As an alternative to permanent pay cuts, the employer is also considering informing employees in an ALL STAFF memo/email that the company will defer paying 20% of their salaries each month for the next 12 months and, if certain company targets are hit, will pay employees the withheld sums at the end of that period. Is this lawful?
Such deferral would generally be unlawful if implemented unilaterally and without employee consent. Therefore, if an employer in any part of the UAE proceeded with this course of action, they would likely face claims in respect of unpaid wages. Under the UAE Labour Law, such claims could be brought any time up to one year from the date on which the normal full salary was due to be paid. In the DIFC, employees would have six months from the due date in which to bring such a claim. In the ADGM, employees have 6 months in which to bring a claim and seek a court order not only for payment of the 20% of pay withheld but also an award of compensation of such amount as the Court considers just and equitable in all the circumstances having regard to any loss sustained by the employee that is attributable to the unauthorised withholding of pay.
If the employer operates the pay deferral arrangements and an employee continues to work without objection after receipt of the ALL STAFF memo/email then it may be possible to imply that the employee has agreed to such variation. However, it is not advisable to proceed in reliance on implied consent as that approach involves significant risk of claims.
What options does the employer have if employees refuse to agree to the permanent pay cut, or object to the pay deferral scheme?

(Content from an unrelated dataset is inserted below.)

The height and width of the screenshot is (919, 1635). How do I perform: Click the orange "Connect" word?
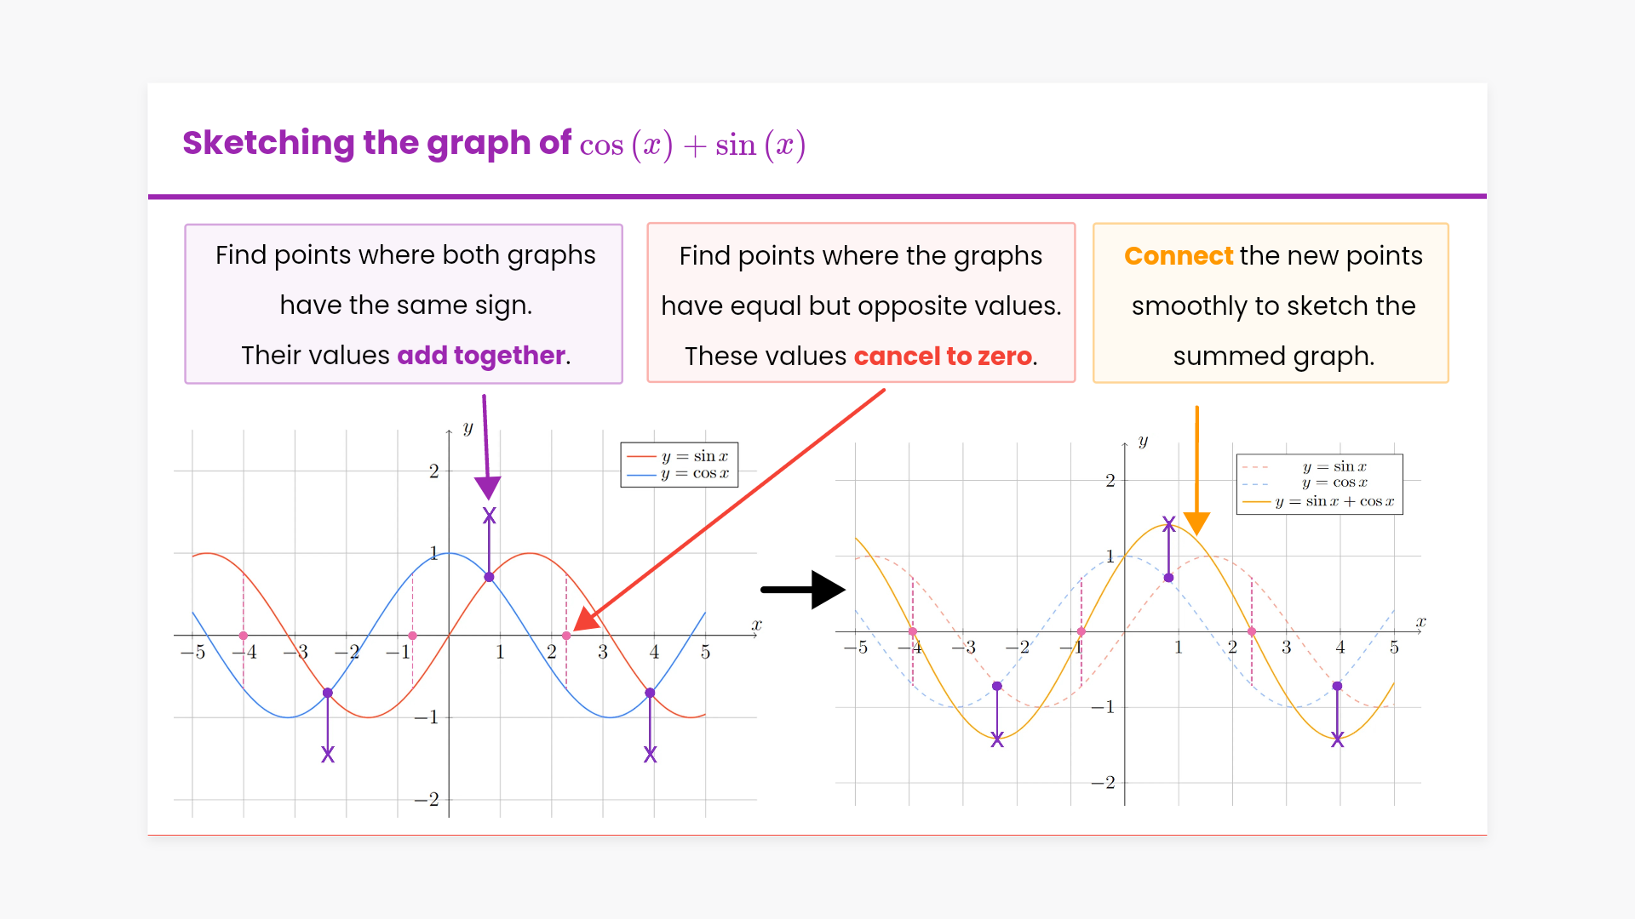1178,255
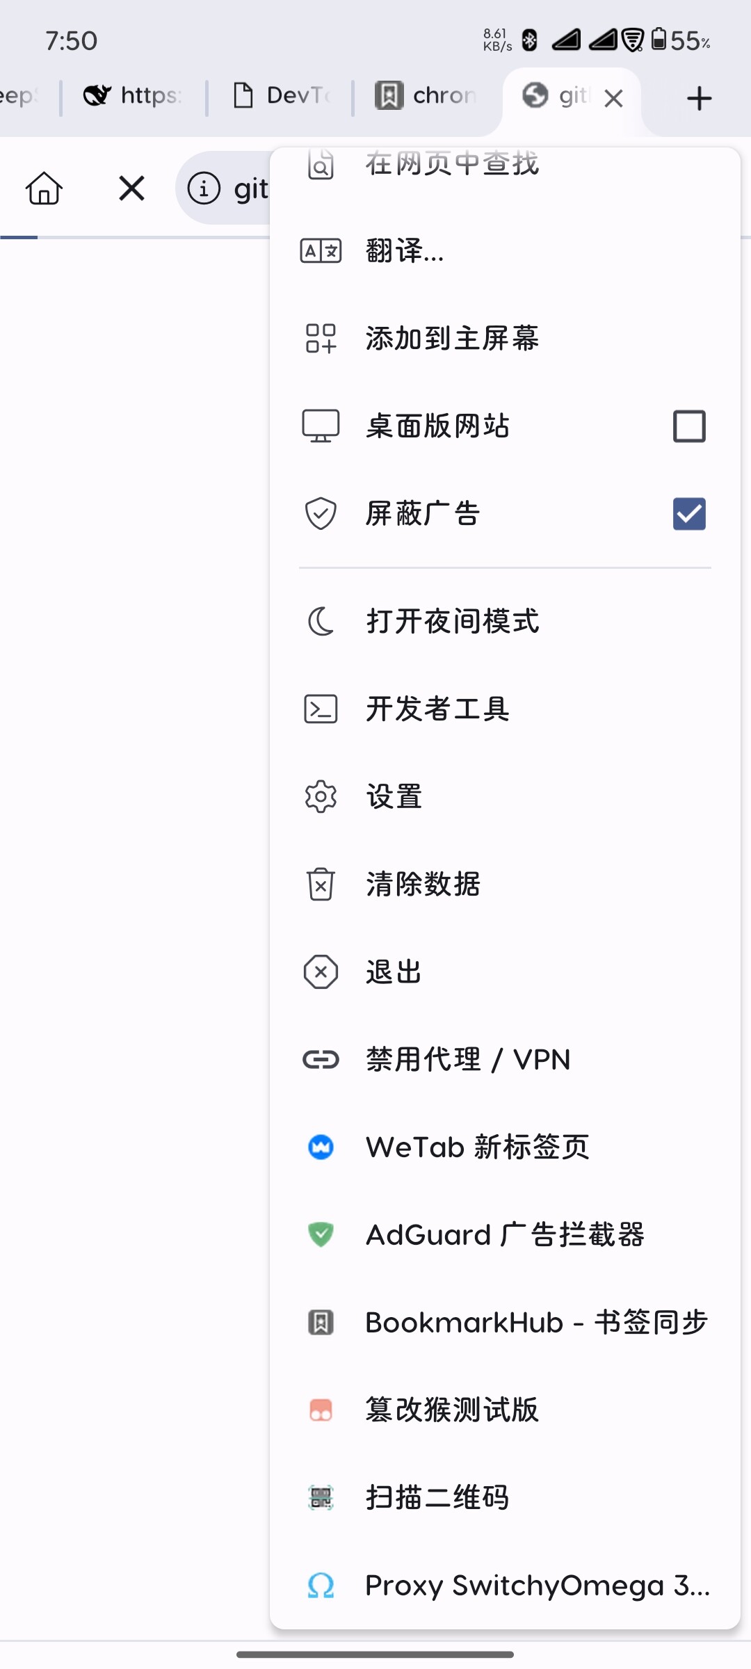Open the WeTab 新标签页 extension
Viewport: 751px width, 1669px height.
505,1147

Ultimately, an employer can wield the threat of dismissal (and potential re-engagement on modified terms of employment) as a motivating factor for encouraging employees to agree to an amendment to their terms and conditions of employment, but dismissal for refusing to agree to a permanent pay cut is not without risk. Employees employed under the UAE Labour Law may claim arbitrary dismissal on the basis that refusing to consent to a contractual change to their terms and conditions of employment is not a 'valid reason' for dismissal. Successful claims will lead to an award of compensation of up to three months' gross remuneration, in addition to the usual termination payments (including end of service gratuity and payment in lieu of accrued but untaken holiday).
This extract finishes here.